▶ _Texto proporcionado_

· · · · ·

En
uno de sus prólogos, Borges escribió esto: “Quiero dejar escrita una confesión,
que a un tiempo será íntima y general, ya que las cosas que le ocurren a un
hombre les ocurren a todos”. A algo parecido aspira lo que leeré a continuación.
Como
sabemos, hace poco estuvo en Torreón el escritor cubano Leonardo Padura.
Presentó Ir a La Habana, su más
reciente libro, un recorrido por su íntima, por su visceral convivencia con la
capital de la isla. En algún momento de la presentación se destacó que Padura no
entiende su cubanía a partir del himno, de la bandera y otros símbolos
intangibles, sino a partir de su casa, de su barrio, de los amigos con los que
jugó beisbol y discurrió su vida. Esta idea, claro, me recordó “Alta traición”,
tal vez el más célebre poema de José Emilio Pacheco:
No amo mi patria.
Su fulgor abstracto es inasible.
Pero (aunque suene mal)
daría la vida
por diez lugares suyos,
ciertas gentes,
puertos, bosques de pinos, fortalezas,
una ciudad deshecha, gris, monstruosa,
varias figuras de su historia
montañas
(y tres o cuatro ríos)

· · · · ·

▶ _Problema planteado A_
Copia sin cambios el fragmento del texto sobre Leonardo Padura que empieza con "Su fulgor abstracto" y sigue hasta "o cuatro ríos)".
▶ _Problema planteado B_
Repite sin cambios, y nada más que eso, las líneas de las entradas que van desde la línea con "Image resolution: width=262" hasta la línea con "Looking at the screenshot, I should [614, 296].", ambas incluidas.
El texto sobre Leonardo Padura no guarda relación alguna con las entradas.

· · · · ·

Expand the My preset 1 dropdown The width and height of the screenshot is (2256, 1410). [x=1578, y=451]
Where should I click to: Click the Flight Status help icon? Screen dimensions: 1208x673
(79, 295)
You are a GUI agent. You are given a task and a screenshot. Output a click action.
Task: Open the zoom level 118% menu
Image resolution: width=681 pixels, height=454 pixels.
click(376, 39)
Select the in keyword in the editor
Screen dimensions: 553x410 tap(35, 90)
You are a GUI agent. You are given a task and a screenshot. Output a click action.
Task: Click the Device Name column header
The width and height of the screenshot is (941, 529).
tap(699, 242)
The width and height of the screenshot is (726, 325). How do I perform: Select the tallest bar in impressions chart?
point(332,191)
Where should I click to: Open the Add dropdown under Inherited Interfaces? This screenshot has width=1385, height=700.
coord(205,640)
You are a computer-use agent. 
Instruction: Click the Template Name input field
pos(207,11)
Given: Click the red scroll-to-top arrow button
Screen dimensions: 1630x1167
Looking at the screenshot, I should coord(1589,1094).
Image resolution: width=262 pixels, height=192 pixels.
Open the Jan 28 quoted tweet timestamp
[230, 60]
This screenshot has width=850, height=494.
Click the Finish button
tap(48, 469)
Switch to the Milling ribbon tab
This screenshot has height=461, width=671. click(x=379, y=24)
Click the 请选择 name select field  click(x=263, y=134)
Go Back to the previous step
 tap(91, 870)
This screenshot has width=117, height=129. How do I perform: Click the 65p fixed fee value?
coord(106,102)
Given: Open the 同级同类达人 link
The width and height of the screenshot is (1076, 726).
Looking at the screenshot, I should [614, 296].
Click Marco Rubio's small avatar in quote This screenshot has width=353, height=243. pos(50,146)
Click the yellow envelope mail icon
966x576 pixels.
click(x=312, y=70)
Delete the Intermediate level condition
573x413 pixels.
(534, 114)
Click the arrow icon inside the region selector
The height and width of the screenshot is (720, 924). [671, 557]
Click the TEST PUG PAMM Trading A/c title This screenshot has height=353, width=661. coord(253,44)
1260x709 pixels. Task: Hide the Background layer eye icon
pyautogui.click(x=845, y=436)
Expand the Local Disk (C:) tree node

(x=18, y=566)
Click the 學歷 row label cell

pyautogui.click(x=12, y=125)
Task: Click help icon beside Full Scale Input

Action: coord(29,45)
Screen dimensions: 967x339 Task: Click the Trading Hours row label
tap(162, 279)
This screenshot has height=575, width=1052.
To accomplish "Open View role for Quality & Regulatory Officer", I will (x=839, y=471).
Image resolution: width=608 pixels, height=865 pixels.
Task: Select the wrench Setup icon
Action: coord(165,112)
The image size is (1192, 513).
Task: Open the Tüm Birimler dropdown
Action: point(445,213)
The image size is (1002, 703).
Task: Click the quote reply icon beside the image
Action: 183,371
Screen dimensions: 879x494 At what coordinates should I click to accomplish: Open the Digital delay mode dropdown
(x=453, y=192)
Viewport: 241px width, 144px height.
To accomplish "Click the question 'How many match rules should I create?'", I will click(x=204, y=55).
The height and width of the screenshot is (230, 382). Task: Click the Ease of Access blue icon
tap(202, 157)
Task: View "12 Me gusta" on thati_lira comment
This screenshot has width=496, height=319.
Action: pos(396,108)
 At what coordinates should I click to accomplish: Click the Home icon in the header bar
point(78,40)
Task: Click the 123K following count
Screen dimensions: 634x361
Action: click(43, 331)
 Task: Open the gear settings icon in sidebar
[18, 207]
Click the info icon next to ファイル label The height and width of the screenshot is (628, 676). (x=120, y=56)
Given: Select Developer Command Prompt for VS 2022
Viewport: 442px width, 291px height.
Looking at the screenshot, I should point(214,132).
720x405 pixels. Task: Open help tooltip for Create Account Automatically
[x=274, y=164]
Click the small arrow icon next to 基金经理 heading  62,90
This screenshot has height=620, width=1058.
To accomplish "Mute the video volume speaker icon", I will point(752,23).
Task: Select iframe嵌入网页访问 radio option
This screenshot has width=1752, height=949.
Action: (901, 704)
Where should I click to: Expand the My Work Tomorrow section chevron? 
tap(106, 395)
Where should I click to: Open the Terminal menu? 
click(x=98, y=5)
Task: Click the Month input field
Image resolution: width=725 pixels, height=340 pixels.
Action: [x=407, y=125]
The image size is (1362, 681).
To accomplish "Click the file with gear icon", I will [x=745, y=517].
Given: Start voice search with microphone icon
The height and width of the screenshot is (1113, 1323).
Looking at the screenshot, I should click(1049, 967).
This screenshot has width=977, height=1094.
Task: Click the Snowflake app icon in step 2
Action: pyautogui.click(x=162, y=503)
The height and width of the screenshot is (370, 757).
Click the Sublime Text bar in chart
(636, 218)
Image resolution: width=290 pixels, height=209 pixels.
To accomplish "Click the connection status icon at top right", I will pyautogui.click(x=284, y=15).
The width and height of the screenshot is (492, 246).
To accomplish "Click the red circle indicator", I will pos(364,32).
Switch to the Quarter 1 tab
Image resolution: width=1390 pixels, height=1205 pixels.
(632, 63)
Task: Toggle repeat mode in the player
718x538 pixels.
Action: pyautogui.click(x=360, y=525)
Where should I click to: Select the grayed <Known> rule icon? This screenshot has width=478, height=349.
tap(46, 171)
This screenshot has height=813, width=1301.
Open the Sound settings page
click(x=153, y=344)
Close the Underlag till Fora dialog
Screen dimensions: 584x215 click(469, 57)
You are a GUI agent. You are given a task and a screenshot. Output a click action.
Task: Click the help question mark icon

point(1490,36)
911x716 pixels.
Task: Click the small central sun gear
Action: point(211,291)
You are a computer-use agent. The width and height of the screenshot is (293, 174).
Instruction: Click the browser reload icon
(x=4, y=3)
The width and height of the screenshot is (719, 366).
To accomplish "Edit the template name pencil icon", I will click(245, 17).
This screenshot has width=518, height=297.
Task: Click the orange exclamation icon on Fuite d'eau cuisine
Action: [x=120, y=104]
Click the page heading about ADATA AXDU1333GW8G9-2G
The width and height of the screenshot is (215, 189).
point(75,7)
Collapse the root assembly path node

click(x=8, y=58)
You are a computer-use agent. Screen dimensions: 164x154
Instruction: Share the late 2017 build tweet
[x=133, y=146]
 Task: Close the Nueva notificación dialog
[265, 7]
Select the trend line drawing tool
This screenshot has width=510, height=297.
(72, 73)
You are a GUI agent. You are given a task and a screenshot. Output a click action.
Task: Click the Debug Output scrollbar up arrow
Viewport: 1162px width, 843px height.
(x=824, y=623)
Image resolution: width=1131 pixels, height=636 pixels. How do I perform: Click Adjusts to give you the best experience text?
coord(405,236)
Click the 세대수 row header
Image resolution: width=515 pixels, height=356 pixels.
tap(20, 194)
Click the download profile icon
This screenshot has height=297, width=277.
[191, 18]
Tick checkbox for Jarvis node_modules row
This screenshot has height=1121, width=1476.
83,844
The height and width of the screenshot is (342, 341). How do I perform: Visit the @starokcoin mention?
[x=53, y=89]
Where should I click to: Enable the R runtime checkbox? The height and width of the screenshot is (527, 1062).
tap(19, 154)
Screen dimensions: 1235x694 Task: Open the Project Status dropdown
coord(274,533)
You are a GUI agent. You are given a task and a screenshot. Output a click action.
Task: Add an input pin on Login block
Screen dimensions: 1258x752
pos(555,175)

· · · · ·

▶ _Resultado final A_
Su fulgor abstracto es inasible.
Pero (aunque suene mal)
daría la vida
por diez lugares suyos,
ciertas gentes,
puertos, bosques de pinos, fortalezas,
una ciudad deshecha, gris, monstruosa,
varias figuras de su historia
montañas
(y tres o cuatro ríos)

▶ _Resultado final B_
Image resolution: width=262 pixels, height=192 pixels.
Open the Jan 28 quoted tweet timestamp
[230, 60]
This screenshot has width=850, height=494.
Click the Finish button
tap(48, 469)
Switch to the Milling ribbon tab
This screenshot has height=461, width=671. click(x=379, y=24)
Click the 请选择 name select field  click(x=263, y=134)
Go Back to the previous step
 tap(91, 870)
This screenshot has width=117, height=129. How do I perform: Click the 65p fixed fee value?
coord(106,102)
Given: Open the 同级同类达人 link
The width and height of the screenshot is (1076, 726).
Looking at the screenshot, I should [614, 296].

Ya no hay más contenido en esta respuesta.